Saturday 9 June 2012

Trans-Atlantic Mail in the Age of Steam

The SS Bremen

The SS Bremen,  a German ocean liner launched in August 1928, undertook her maiden voyage from Bremerhaven to New York on July 16 1929. She was of 51,656 tons and 286.1 metres in length, and carried over 2,100 passengers and 966 crew. 

She arrived in New York in 4 days, 17 hours, 42 minutes, taking the west-bound Blue Riband speed record from the “Mauretania”. On her return voyage, she took the east-bound Blue Riband in 4 days, 14 hours, 13 minutes. She was the only ocean liner to achieve two speed records on her first two voyages. She completed 190 transatlantic voyages, and was the first ocean liner of her size to traverse the Panama Canal. 


A variety of postmarks are known, but manuscript and stamped cachets were applied for mail posted outside Germany. A Catapult Mail service, using a Heinkel He 12 seaplane mounted between the funnels (the catapult is just visible in the photo above), was in use from 1929 to 1936, when the speed of the Zeppelin “Hindenburg” made the service redundant. Catapult covers don't form part of my collection, as they are quite gaudy and usually covered in an abundance of cachets (reminiscent of the Tonga "Tin Can" covers).  An excellent site on the catapult process and catapult mail can be found here 

My preference lies with non-philatelic trans-atlantic mail.


The earliest cover I have is this registered cover from the USA to Belgium, dated January 10 1930. 



This postcard was posted from Bremen on January 15 1930, the return voyage of the USA-Belgium registered cover shown above

The abbreviation “D. Bremen N.D.L.” means  “Dampfer (steamer) Bremen, Nord-Deutscher Lloyd”. The note is interesting.

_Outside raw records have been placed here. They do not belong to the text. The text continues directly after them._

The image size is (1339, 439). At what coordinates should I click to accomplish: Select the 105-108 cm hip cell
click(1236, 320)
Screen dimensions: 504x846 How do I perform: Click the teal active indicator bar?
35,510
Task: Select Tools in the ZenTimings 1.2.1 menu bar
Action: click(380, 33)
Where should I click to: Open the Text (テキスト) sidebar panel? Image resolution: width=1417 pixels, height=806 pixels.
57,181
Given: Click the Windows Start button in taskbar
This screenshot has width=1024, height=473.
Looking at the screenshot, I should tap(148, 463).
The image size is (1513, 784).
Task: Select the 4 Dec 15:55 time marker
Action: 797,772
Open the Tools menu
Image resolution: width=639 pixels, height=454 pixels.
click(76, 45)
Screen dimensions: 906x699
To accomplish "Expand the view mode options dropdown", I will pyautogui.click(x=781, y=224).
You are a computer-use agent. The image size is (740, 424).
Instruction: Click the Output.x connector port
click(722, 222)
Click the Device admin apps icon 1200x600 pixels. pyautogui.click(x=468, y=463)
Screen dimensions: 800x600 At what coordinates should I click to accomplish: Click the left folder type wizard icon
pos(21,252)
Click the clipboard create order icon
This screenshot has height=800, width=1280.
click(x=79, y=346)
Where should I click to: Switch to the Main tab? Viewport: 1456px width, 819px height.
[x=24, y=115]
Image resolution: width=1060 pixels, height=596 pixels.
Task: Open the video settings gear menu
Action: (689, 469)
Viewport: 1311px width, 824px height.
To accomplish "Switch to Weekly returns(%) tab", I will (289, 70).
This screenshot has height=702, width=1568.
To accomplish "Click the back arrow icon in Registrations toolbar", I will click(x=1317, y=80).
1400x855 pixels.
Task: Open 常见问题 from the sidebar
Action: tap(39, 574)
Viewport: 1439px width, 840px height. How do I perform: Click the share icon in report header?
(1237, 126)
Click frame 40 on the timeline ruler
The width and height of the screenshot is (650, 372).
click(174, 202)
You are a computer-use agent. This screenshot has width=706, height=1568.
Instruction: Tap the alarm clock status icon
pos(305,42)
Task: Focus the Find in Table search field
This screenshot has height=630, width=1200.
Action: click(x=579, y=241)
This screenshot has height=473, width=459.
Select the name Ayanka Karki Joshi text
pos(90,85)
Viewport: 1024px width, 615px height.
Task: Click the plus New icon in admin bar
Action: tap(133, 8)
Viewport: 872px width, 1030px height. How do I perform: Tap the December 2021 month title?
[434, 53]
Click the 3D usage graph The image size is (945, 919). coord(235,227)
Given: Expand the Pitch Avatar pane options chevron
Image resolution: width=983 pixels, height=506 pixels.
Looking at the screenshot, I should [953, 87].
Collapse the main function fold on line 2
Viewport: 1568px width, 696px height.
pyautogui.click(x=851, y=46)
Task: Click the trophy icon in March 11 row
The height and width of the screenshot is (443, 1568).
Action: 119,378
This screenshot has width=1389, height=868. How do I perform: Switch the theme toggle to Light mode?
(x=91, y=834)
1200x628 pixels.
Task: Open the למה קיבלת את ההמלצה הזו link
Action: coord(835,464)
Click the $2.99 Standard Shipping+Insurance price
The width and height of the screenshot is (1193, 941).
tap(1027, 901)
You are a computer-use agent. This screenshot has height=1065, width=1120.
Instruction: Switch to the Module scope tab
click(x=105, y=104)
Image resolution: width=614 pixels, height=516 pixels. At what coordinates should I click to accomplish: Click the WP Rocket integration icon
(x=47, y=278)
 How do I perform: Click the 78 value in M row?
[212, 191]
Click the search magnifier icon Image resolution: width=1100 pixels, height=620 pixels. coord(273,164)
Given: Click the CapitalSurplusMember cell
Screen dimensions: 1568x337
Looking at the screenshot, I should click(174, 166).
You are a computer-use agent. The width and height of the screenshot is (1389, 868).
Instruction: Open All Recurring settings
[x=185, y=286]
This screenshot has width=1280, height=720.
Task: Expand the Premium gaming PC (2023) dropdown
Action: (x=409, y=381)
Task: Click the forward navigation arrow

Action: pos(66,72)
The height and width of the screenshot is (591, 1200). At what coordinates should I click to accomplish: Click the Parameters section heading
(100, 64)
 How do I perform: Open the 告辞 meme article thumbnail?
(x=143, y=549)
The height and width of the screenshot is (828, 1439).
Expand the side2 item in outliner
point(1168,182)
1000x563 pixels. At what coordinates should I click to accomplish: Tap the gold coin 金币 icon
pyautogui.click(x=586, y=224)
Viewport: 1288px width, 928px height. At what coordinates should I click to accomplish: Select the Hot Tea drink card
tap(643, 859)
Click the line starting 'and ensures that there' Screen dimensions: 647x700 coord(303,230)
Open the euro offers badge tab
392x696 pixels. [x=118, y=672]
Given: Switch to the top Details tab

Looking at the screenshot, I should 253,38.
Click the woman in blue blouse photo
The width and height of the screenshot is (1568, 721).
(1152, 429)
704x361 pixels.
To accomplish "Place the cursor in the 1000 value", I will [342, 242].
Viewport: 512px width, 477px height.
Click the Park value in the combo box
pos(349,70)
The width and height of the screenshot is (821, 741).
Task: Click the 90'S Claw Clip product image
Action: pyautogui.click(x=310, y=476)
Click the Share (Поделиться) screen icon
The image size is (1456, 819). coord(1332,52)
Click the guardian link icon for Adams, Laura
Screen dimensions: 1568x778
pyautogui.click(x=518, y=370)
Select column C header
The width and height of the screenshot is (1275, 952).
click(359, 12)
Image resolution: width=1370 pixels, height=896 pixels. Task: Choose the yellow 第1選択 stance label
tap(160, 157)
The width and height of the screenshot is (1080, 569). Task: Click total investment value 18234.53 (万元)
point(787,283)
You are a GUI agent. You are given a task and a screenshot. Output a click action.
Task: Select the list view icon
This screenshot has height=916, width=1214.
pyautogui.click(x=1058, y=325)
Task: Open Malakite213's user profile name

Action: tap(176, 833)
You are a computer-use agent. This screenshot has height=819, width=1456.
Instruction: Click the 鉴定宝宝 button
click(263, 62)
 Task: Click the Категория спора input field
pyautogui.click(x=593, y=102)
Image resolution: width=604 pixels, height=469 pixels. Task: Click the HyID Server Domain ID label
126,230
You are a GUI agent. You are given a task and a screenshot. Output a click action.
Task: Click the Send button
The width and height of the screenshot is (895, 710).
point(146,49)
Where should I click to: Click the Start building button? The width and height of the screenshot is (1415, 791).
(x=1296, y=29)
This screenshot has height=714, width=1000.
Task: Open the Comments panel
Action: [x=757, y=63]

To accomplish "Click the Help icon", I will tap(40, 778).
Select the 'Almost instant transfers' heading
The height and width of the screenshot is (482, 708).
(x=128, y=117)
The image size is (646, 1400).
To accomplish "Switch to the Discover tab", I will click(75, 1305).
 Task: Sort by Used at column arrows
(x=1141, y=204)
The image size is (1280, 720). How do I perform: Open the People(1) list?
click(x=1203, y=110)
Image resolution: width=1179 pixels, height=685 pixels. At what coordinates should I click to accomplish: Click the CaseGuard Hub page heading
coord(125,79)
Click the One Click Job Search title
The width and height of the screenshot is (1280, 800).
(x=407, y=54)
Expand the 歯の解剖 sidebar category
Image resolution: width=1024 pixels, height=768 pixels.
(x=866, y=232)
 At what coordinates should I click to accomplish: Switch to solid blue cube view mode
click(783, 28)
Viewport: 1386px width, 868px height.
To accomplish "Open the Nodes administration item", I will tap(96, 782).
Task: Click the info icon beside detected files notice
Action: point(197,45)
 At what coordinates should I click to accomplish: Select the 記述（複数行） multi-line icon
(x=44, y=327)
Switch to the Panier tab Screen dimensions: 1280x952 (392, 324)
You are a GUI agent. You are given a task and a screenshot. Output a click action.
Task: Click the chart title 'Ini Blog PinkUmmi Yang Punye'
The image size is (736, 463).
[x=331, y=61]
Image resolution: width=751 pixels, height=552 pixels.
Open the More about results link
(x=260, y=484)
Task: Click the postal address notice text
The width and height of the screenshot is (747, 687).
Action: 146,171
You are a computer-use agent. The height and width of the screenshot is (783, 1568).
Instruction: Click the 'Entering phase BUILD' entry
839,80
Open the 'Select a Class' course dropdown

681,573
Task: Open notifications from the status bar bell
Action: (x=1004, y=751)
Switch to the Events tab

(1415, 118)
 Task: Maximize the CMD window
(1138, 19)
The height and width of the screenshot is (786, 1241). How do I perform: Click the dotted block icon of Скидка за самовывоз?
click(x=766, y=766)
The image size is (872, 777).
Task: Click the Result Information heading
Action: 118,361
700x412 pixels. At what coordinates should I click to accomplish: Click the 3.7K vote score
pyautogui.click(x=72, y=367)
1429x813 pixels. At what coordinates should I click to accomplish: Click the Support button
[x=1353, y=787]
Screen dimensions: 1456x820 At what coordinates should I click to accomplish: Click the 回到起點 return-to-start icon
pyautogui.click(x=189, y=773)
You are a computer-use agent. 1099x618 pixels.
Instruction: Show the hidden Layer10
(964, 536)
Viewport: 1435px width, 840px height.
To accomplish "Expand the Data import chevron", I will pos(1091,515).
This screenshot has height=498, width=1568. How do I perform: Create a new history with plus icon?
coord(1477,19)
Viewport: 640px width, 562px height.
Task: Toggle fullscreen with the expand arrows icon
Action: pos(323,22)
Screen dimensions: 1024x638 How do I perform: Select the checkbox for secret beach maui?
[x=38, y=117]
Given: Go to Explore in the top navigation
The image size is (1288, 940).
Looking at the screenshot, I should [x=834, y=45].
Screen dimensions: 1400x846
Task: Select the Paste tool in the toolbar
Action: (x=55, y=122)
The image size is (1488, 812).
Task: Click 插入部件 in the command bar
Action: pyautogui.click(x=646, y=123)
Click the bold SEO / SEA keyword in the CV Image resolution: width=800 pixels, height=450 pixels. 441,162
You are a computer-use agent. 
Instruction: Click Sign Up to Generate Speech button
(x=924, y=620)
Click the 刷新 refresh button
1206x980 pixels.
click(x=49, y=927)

The writer says “will land Friday”. The card is postmarked January 15 which was a Wednesday, indicating that the card was posted half way through the journey, and accordingly would not arrive before the writer had landed in New York, as no catapult mail flight has been recorded for this voyage


Circular date stamps were also used, as shown on this postcard dated May 3 1932


It has a CDS cancel which translates to “German-American Seapost, Bremen New York, Steamer Bremen”


Most covers can be found with manuscript or hand-stamped cachets. 

A 1931 cover from France  to Connecticut


and a British cover from Bexhill-on-Sea to California, postmarked 2 May 1933, both show manuscript "via SS Bremen"


Both of these covers would have been landed in New York and forwarded to their destinations. Unfortunately, neither have any other postal markings.

On 24 January 1936, someone at the Gladstone Hotel on East 52nd Street and Park Avenue, New York, really wanted this letter to make the ship. Franked with 5c postage, it has an additional 10c Special Delivery stamp, with the notation "By Special Delivery to SS Bremen, Pier 86, Foot 44th Street, NY", heavily underlined in red


The cover made the ship, as it was received in Berlin on 1 February.

This single-ring cachet is the only one I have seen. Postmarked at Wesermunde-Geestemunde, a district of Bremerhaven on 2 July 1936, and addressed to California


This double-line handstamp was applied in Berlin on 1 October 1936, "Via Bremerhaven S/S Bremen" and addressed to New York


These Great Britain Coronation covers of 1937 would have been in the same sacks of mail



The final cruise of the SS Bremen left New York on 22 August 1939, just days before the outbreak of World War II. The latest cover I have is this one from New York, postmarked May 7 1938, addressed to Berlin, appropriately franked with the 5c Naval Academy issue


The SS Bremen was featured on one of the promotional cinderella labels for the 3rd London Stamp Exhibition, 21-28 January 1939


and in 2004, the 75th Anniversary of the SS Bremen winning the Blue Riband speed record, Germany issued a superb stamp showing the Bremen in front of the Manhattan skyline


What became of the SS Bremen? She was pressed into military service at the outbreak of World War II.

After a short and somewhat inglorious wartime career as a barrack ship, the Bremen was destroyed by fire in 1941, broken up in 1946 and sold for scrap

A sad end to a long and successful career in the heyday of trans-atlantic steam travel.